Slug: making-a-list-whitelisting-with-openid-and-xfn Date: 2007-11-26 Title: “Making a list: Whitelisting with OpenId and XFN” layout: post
This weekend I ran across a post on Tim Berners Lee’s blog (the Giant Global Graph - Groan), but what got my attention was a previous post by Dan Connoly about the social-network-based whitelist they’ve developed for commenting on the Decentralized Information Group blog.
In less than a nutshell, the DIG is using the relationship data in their members’ FOAF files to build a whitelist of users (identified by their OpenID) who can comment on the site.
##Decentralized Information Group, OpenID+FOAF Whitelist
In FOAF and OpenID: two great tastes that taste great together, Dan writes about the system the DIG devised to whitelist comment authors:
> In more detail, you can comment on our blog if:
You can show ownership of a web page via the OpenID protocol.
That web page is related by the foaf:openid property to a foaf:Person, and
That foaf:Person is listed as a member of the DIG group in http://dig.csail.mit.edu/data, or
related to a dig member by one or two foaf:knows links.
Sean Palmer has a deeper, very interesting description of the process that went into the system, and Shahan Khatchadourian describes how it works for a new user
Mapped out, the system looks something like this:
To be added to the site’s comment whitelist, either the green or blue path must be satisfied: User A has to be either identifiable (via OpenId) as a DIG member (foaf:Person
matches in the DIG member data) or another DIG member must “claim” User A (User A is identified via OpenID and their foaf:Person
is related via foaf:knows
to the known DIG member).
##OpenID+XFN (+Wordpress?) Whitelist
So tonight I got to talking to Chris Messina about DIG’s system (he pointed me to Simon Willison’s efforts back in January at whitelisting via OpenID) and wondered if we couldn’t build a similar system with a little less propeller-head factor using XFN instead of the semantically pure but pragmatically awkward FOAF.

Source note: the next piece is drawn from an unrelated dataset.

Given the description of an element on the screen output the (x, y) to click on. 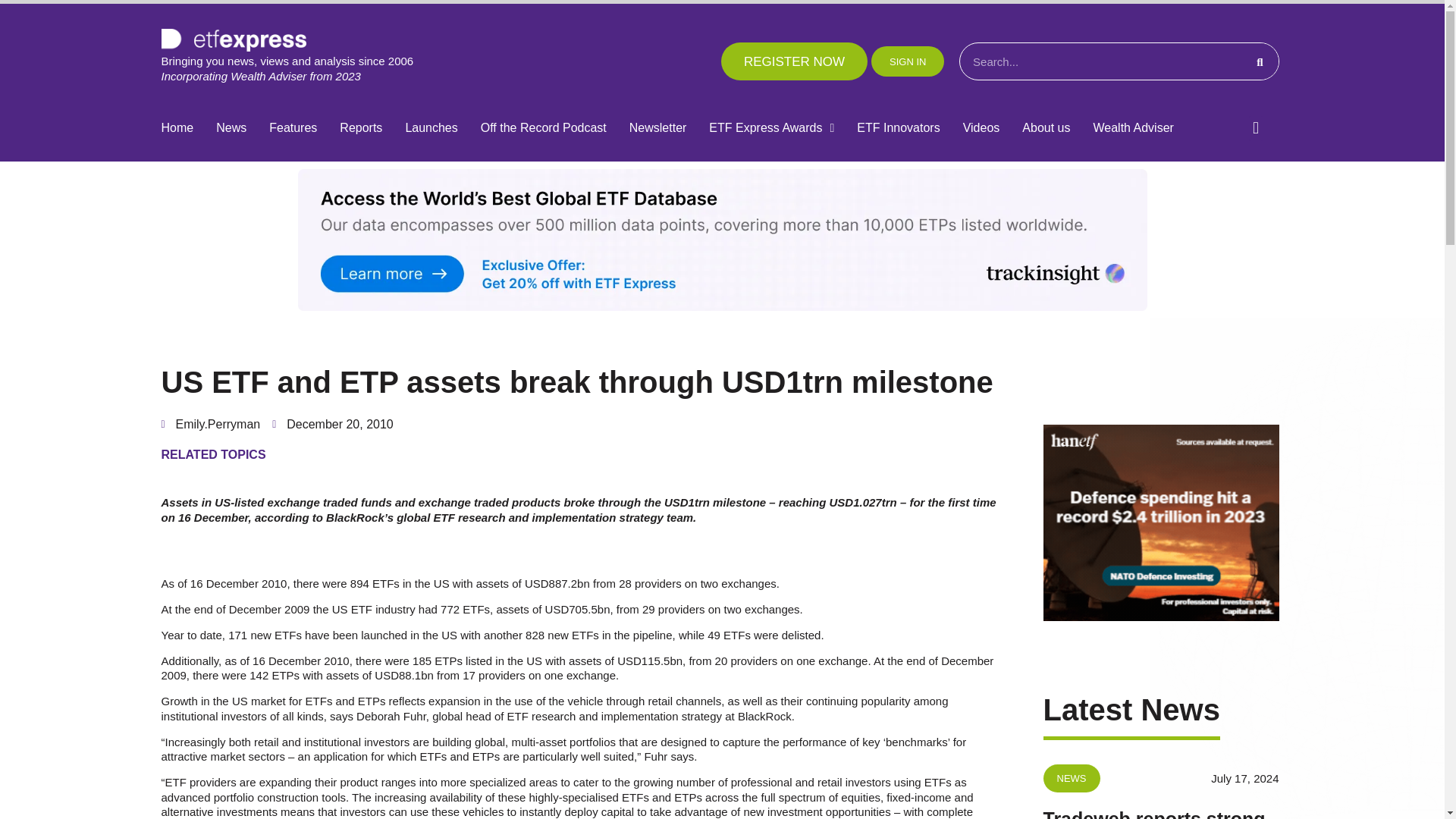
SIGN IN (906, 60)
REGISTER NOW (793, 61)
Features (293, 128)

In order to make something like this work, it seems that the flow would work like this:
- You can show ownership of a web page via the OpenID protocol.

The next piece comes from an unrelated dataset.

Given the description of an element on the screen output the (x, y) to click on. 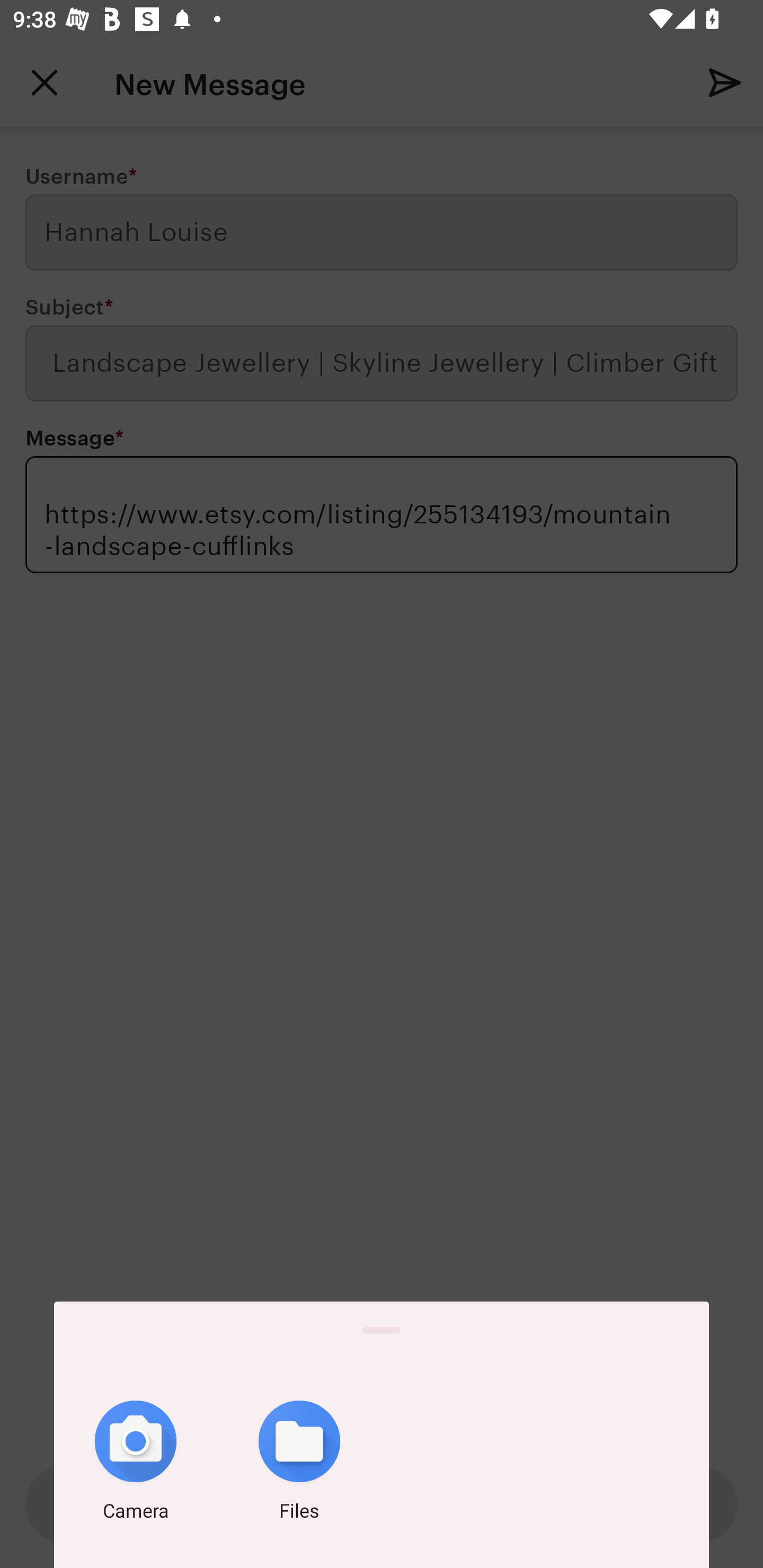
Camera (135, 1463)
Files (299, 1463)
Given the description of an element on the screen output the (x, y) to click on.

- That web page contains your hCard, or a symmetric XFN rel=”me” link to a separate page with your hCard
- The URI of your hCard is listed in the service’s membership data, OR
- The URI of your hCard is listed in the XFN of a member of the service with an XFN relationship of “acquaintance” or better (“better” is subject to definition, based on the XFN profile).
- You get added to the service’s whitelist
This is very rough, but mapped out it looks something like this:
As before, to be added to a site’s whitelist, either the green or blue path must be satisfied. I think that a system like this for Wordpress (for example) could be built out of mostly existing parts, starting with the Wordpress OpenID Plugin (newly 2.0). (Chris has more notes on a wordpress plugin.)

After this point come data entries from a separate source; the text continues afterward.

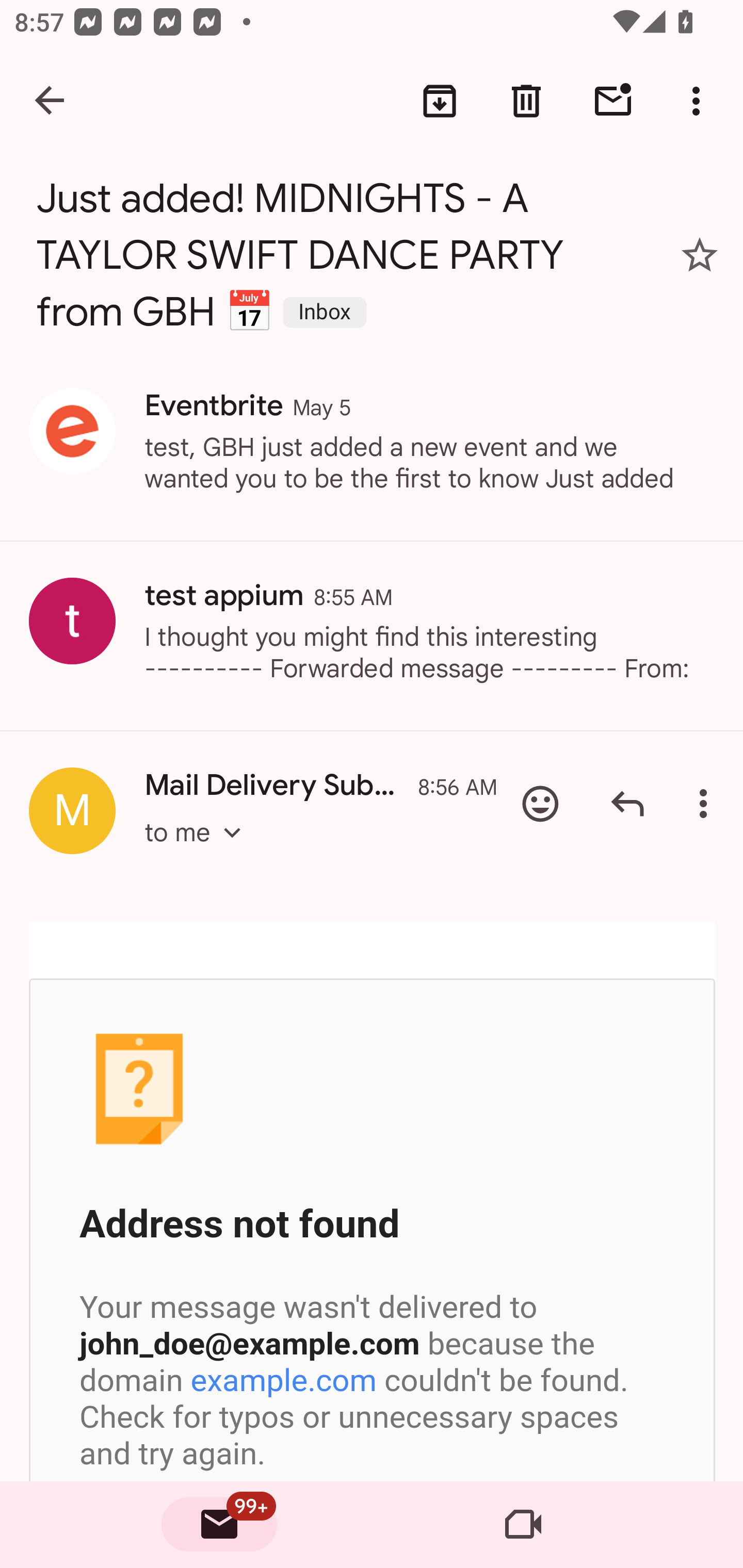
Navigate up (50, 101)
Archive (439, 101)
Delete (525, 101)
Mark unread (612, 101)
More options (699, 101)
Add star (699, 254)
Show contact information for Eventbrite (71, 431)
Show contact information for test appium (71, 620)
Add emoji reaction (540, 803)
Reply (626, 803)
More options (706, 803)
to me (199, 850)
Social LinkedIn 1 new (371, 1210)
Meet (523, 1524)
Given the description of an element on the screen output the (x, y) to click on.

My thinking here is rough, and probably contains quite a few holes, so I’m trusting that those more knowledgable that I will point out flaws in my thinking or new directions.
UPDATE: A conversation with Paul Walsh and Simon Willison sprang up in the comments on Pauls’ post, “Identity” the most widely misused term by Internet experts. Paul makes a decent case (and Simon agrees) that saying OpenID “proves identiy” is misleading - nothing is proven and no Trust is asserted. OpenID provides a form of identity (“I can prove I own this URI”) that particpants have agreed to. Thanks to Paul and I’ve updated my diagrams accordingly.